**Required action**
Please transcribe only the lines between the one containing "Where should I" and the end of the records, both ends included, exactly as written; skip every picture.

**Information provided**
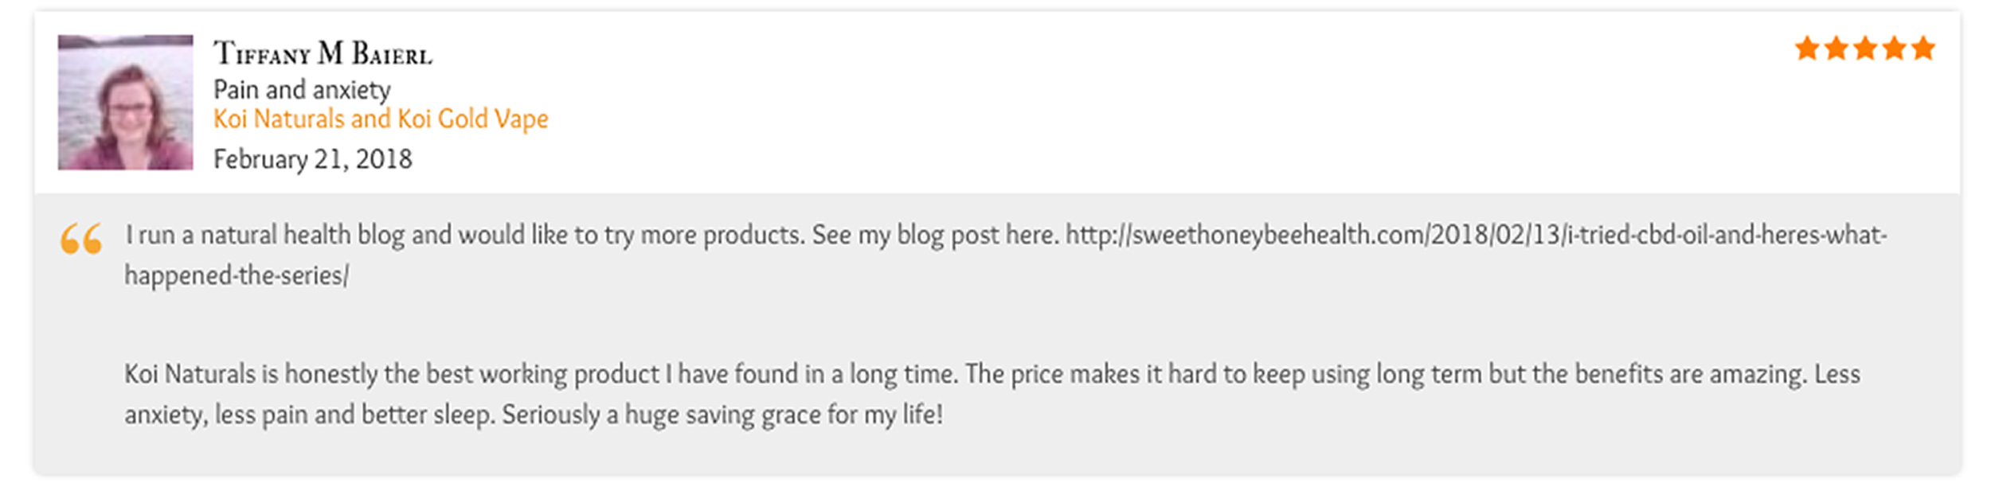Click the gray review body background area
The height and width of the screenshot is (491, 1991).
point(997,334)
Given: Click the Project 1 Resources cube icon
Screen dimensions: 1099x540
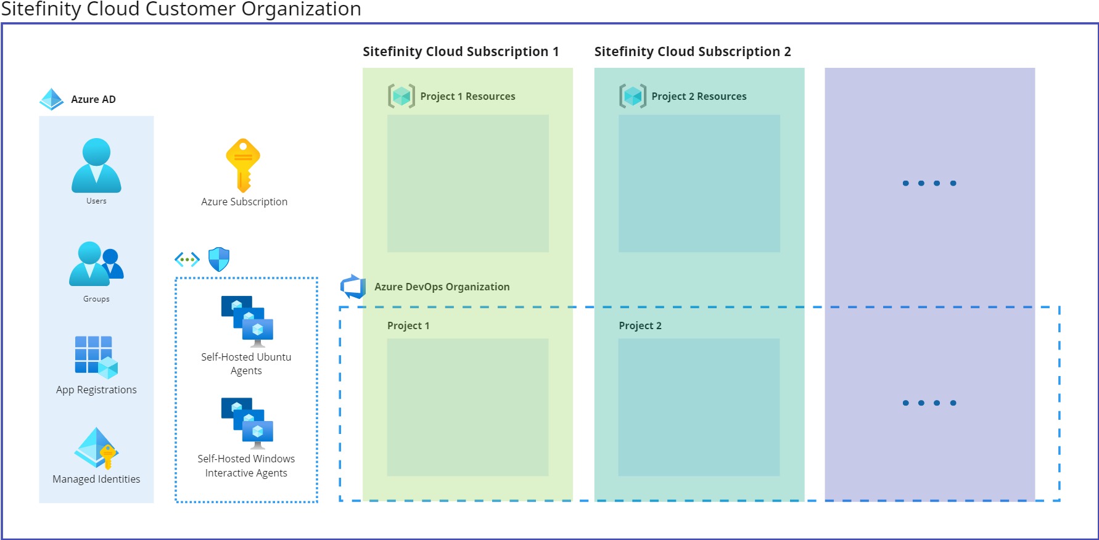Looking at the screenshot, I should click(x=401, y=96).
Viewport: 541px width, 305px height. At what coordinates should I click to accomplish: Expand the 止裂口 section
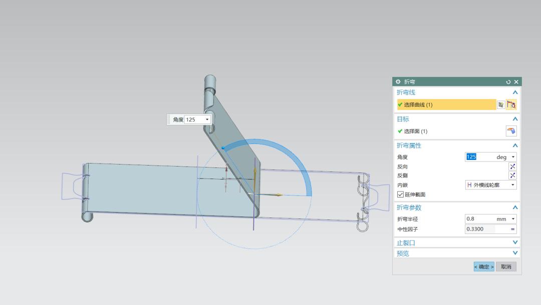[515, 243]
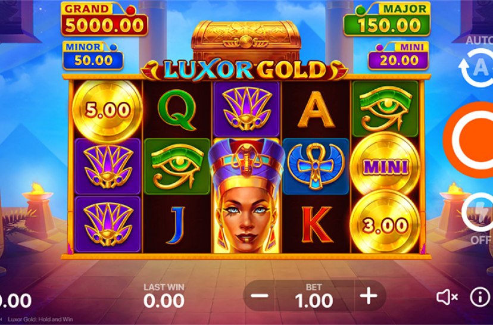
Task: Click the Luxor Gold title logo
Action: point(244,69)
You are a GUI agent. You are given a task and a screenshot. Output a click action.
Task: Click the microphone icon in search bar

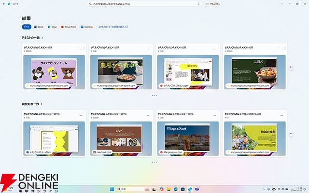(x=199, y=4)
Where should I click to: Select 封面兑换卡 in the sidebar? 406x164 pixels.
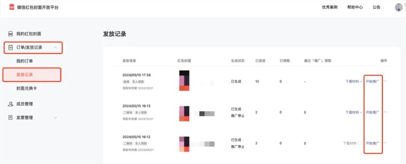coord(27,88)
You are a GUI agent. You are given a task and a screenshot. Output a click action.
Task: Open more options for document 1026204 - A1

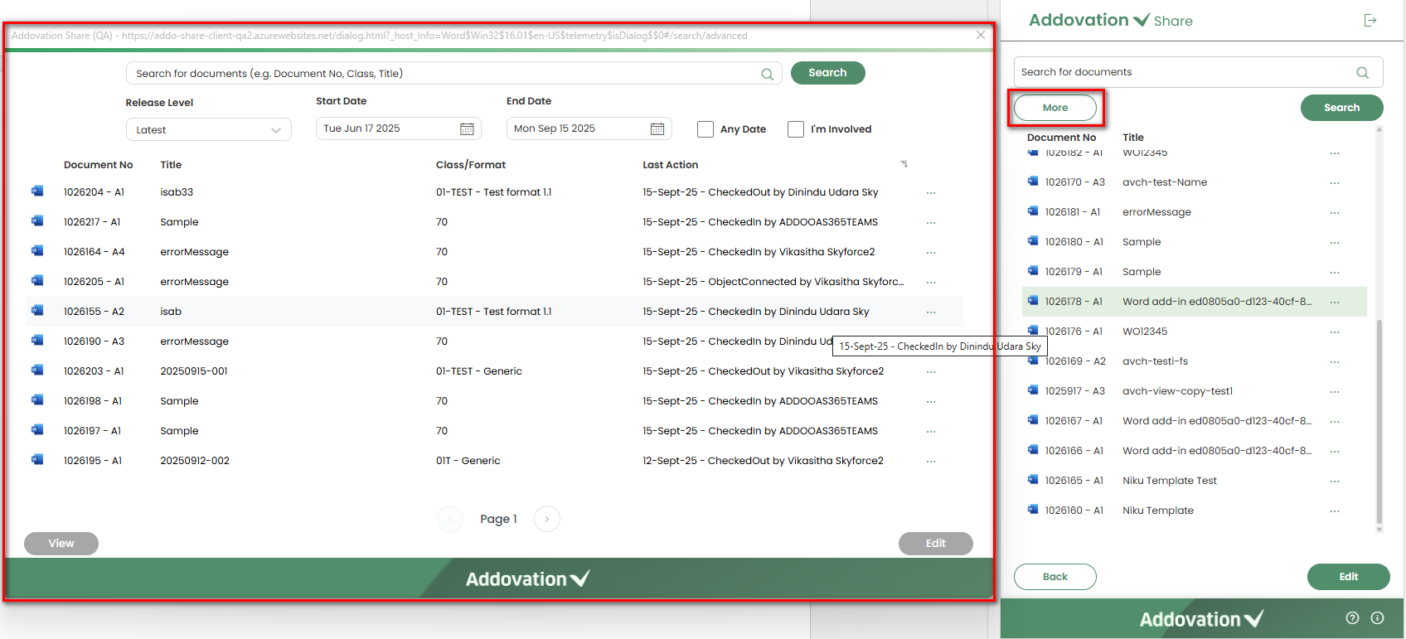[x=931, y=193]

**Task answer**
Where should I click to: Select 封面兑换卡 in the sidebar? 406x164 pixels.
coord(27,88)
You are a GUI agent. You are given a task and a screenshot. Output a click action.
Task: Open more options for document 1026204 - A1

[x=931, y=193]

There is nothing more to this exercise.